Celebrate your achievements

With the year coming to a close, it feels natural to reflect on the last 12 months. Jack and I travelled to 10 countries within 3 continents including Australia, Asia and North America. We moved around by plane, train, taxi, bus, scooter, motorbike, and finally a 20-year-old van with a mattress in the back. We wined and dined in New Zealand, snorkelled the Great Barrier Reef in Australia, roamed through rice fields in Indonesia, explored ancient civilisations in Sri Lanka, and shared footsteps of kings in palaces of India. We trekked across the Himalayan Mountains in Nepal, ate Pho with the locals in Vietnam, practiced 10 days of silence in Thailand, and drove a van across the United States.  We’ve been exposed to several different languages, religions, customs and cultures. We’ve eaten an abundance of exotic foods, tried some of the world’s best tea, and witnessed plenty of wild life in their natural habitat. Not bad for 12 months!

Ambiguous success

While being on the road doesn’t bring me any closer to getting a promotion, mortgage, Ph.D. or a settled and secure lifestyle, it still feels like an important achievement. When you’re travelling from place to place, coming across like-minded people who share the same values, prioritising experiences over security, doubt is the last thing that comes to mind. It feels right, it feels good and I couldn’t imagine doing anything else. Yet, there are days when I feel pressure to live up to societal expectations of what’s traditionally considered “successful.” There are days when I try to imagine myself staying in one place, settling in an office job, having kids, and giving up my nomadic lifestyle to build a foundation of security with Jack. Coming back to Western countries like Canada and Australia is a constant reminder that we’re living quite the unconventional lifestyle for our age. We see our friends moving into new roles at work, couples getting married, having children, and putting down mortgage payments. Yet, everything we own is small enough to fit inside a couple of backpacks. For a second, I question if I’m doing the right thing? Maybe I am lost? Maybe I’m confused about what I want in life? Is that why I keep moving around, looking for a solution? Perhaps I’m on a hollow journey leading nowhere fast? But then I think to myself, perhaps not. Perhaps it’s quite the opposite?
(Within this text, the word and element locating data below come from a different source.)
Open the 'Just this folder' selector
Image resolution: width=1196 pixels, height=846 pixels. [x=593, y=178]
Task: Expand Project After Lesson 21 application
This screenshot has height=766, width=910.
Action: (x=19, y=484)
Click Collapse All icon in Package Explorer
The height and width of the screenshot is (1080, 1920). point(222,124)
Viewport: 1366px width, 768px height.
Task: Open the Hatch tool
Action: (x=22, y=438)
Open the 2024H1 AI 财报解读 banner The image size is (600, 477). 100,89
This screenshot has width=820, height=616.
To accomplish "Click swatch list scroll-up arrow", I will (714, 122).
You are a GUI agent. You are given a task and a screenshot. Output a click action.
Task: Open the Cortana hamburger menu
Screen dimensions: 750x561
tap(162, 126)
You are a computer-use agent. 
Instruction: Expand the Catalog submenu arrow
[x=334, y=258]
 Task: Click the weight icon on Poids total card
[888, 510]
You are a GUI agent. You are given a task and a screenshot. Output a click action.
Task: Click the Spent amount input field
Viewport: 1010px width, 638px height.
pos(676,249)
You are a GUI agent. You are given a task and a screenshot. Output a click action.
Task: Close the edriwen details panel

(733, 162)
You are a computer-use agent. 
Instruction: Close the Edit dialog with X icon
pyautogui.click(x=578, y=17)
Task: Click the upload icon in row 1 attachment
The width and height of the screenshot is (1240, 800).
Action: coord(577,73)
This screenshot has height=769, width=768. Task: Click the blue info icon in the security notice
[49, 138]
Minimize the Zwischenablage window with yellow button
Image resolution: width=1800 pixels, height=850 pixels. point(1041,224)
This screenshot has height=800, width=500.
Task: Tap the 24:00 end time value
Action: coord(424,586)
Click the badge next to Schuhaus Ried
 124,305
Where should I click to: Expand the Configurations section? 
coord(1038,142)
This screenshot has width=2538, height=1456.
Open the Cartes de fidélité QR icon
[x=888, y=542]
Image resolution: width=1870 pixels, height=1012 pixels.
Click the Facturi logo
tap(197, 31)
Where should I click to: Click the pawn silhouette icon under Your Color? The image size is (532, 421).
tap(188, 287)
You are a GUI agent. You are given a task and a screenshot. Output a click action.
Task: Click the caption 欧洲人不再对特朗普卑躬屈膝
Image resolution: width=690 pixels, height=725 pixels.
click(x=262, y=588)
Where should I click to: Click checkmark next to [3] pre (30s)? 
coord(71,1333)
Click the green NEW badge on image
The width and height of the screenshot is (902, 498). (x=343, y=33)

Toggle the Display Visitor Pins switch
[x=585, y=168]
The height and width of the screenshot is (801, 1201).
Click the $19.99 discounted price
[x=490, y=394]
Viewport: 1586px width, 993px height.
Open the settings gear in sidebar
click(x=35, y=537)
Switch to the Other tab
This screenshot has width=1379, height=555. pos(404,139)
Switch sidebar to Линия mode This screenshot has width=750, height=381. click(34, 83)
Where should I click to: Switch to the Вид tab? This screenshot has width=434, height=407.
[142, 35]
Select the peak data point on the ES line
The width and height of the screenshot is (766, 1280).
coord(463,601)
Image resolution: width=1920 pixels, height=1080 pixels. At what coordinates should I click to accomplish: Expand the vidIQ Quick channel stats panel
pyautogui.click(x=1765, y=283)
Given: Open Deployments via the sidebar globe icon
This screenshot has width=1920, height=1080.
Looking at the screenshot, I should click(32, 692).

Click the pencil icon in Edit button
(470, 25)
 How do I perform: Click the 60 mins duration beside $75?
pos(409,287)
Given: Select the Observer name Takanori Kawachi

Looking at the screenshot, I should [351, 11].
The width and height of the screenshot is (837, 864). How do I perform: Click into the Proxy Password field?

While I know and respect that everyone has different priorities, for me, if I stopped now, I feel like I could predict the next 5 years of my life. Given my curious nature and longing for adventure, that just doesn’t sit well with me, at least not right now. I meet fellow travellers with a similar internal debate, searching for a concrete answer to justify their nomadic behaviour. The truth is, we don’t need an answer. We just need to find our own bliss, and then live it. In the words a legendary professor and writer Joseph Campbell, “The privilege of a lifetime in being who you are.” If we aren’t that, who else are we supposed to be?

Risk & Reward

While regret is seemingly common among humans, I often consider it to be a useless emotion. We make our choices and it’s up to us what we do with them. Being confident in those choices is part of it. I frequently have people ask me if I ever get concerned, or worried about the outcome of my future? Sure, it’s risky taking this much time off work to travel. In the world as we know it, we need money to survive and our bank account isn’t infinite. There’s certainly a chance that we could be struggling and broke at the end of it all. However, there’s also the other possibility, the one we are less likely to consider. We’re going to be just fine, absolutely and positively fine. Jack and I are capable and ambitious, with our own dreams and thoughtful goals. We choose to look at life as an adventure, a bloody brilliant one too! So, I welcome 2017 with an open mind, blank slate, and an understanding that the pressure we put on ourselves isn’t worthy of our time, or energy. Be yourself my friends! No explanation required.

Thanks for reading and Happy New Year!